Carter Jonas has revealed new market data for land values across England and Wales, stating that it reflects an improved sentiment from buyers, with growth in land values accelerating noticeably during the past 12 months.
Arable land values across England and Wales increased by 4.5% during 2021 – its fastest growth rate since 2016 – reaching £8,833 per acre. Pasture also recorded a strong rate of growth, at 6.2% over the year, with average land values reaching £7,161 per acre. This marks a turnaround from 2020, where values fell by 1.3%.
Low quality pastureland also rose in value by an average of 9.5%.
According to the data, 64,000 acres were publicly marketed in 2021, similar to the 2020 figure, but well below the 10 year average of 138,000 acres. However, Carter Jonas notes that a significant quantity is being sold privately.
Carter Jonas head of farm agency, Andrew Chandler, said: “While the amount of land marketed publicly remains well down on the long-term average, those seriously committed to buying a farm should be talking to agents about land and property available privately.
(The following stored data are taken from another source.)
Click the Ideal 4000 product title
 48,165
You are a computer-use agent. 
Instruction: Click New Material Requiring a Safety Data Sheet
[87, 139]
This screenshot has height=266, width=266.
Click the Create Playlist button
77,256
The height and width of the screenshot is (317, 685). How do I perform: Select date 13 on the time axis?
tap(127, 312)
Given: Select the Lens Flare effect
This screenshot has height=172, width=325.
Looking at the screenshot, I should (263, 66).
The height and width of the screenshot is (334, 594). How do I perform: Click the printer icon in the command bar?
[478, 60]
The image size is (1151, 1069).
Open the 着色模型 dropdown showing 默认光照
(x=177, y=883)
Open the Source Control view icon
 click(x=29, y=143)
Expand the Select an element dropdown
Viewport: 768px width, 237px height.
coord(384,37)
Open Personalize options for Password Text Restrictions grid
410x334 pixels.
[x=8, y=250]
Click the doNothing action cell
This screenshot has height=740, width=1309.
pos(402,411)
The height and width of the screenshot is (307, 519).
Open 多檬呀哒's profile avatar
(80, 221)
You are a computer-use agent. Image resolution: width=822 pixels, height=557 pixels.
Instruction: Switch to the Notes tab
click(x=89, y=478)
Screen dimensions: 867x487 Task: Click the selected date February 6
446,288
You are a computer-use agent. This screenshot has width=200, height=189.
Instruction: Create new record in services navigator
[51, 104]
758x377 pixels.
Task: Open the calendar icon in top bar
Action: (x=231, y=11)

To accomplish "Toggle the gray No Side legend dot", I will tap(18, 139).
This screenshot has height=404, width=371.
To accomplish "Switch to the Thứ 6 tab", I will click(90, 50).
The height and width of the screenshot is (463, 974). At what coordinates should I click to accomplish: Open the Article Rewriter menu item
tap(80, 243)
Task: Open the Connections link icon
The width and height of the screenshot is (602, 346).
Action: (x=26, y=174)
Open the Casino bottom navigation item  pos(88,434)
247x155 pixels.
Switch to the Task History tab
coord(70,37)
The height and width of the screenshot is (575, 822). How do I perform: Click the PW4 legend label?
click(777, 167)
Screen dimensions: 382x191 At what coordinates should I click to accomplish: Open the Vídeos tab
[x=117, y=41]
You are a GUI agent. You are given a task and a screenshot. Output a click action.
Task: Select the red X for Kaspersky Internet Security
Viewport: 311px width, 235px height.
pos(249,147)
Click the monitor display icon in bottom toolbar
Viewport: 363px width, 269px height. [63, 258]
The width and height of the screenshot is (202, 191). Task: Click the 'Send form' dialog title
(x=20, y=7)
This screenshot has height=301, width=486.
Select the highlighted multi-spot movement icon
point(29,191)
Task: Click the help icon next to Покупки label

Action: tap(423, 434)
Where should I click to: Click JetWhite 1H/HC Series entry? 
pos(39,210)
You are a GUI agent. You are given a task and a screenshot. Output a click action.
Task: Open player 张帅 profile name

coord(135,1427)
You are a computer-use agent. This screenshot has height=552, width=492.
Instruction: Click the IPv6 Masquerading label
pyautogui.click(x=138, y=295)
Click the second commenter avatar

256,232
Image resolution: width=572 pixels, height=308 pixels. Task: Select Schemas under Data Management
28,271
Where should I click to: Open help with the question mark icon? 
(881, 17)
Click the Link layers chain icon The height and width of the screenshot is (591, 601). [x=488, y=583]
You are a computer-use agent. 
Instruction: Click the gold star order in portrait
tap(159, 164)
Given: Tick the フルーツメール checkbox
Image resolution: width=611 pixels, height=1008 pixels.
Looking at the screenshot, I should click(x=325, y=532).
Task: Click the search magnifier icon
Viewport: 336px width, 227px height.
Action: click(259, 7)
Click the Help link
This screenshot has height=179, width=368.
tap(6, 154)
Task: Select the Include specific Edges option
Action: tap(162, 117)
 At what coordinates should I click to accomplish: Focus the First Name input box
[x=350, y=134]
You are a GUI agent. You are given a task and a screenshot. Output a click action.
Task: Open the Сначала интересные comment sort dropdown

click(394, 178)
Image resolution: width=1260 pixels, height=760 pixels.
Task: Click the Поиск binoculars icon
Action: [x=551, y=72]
From our experience, there is about 15-20% more available off-market.
“Wealthy private individuals are particularly active at the moment, and we are also seeing no drop off in interest from those looking to make strategic purchases.
“Looking ahead we expect more institutions to return to investing in land during these uncertain times. With volatility on the global markets and inflationary pressures, history shows that there is typically an incentive to buy land and other real assets for the security they offer investors.
“We have observed the emergence of a new type of buyer in recent months, with an interest in agricultural land for the public good it facilitates, rather than simply in its farming potential.
“Looking ahead, the roll-out of broad agricultural policy changes over the course of this year, will focus the minds of sole farming operators over potential income loss and lower profitability, pushing them to assess their position and consider restructuring or diversifying.
“The phase-out of BPS entitlements will expose those mid-scale farming enterprises which have been unable, or unwilling, to adapt to the changing subsidy regime. We may therefore see more of these types of holdings come to the marketplace in 2022.
“Supply is expected to rise modestly for the rest of this year, but it will still take time for the market to return to balance, given the low levels of new stock seen over the last two years. Supply remains constrained across much of England and Wales and, with demand strengthening, we expect further upward pressure on land values during the year.”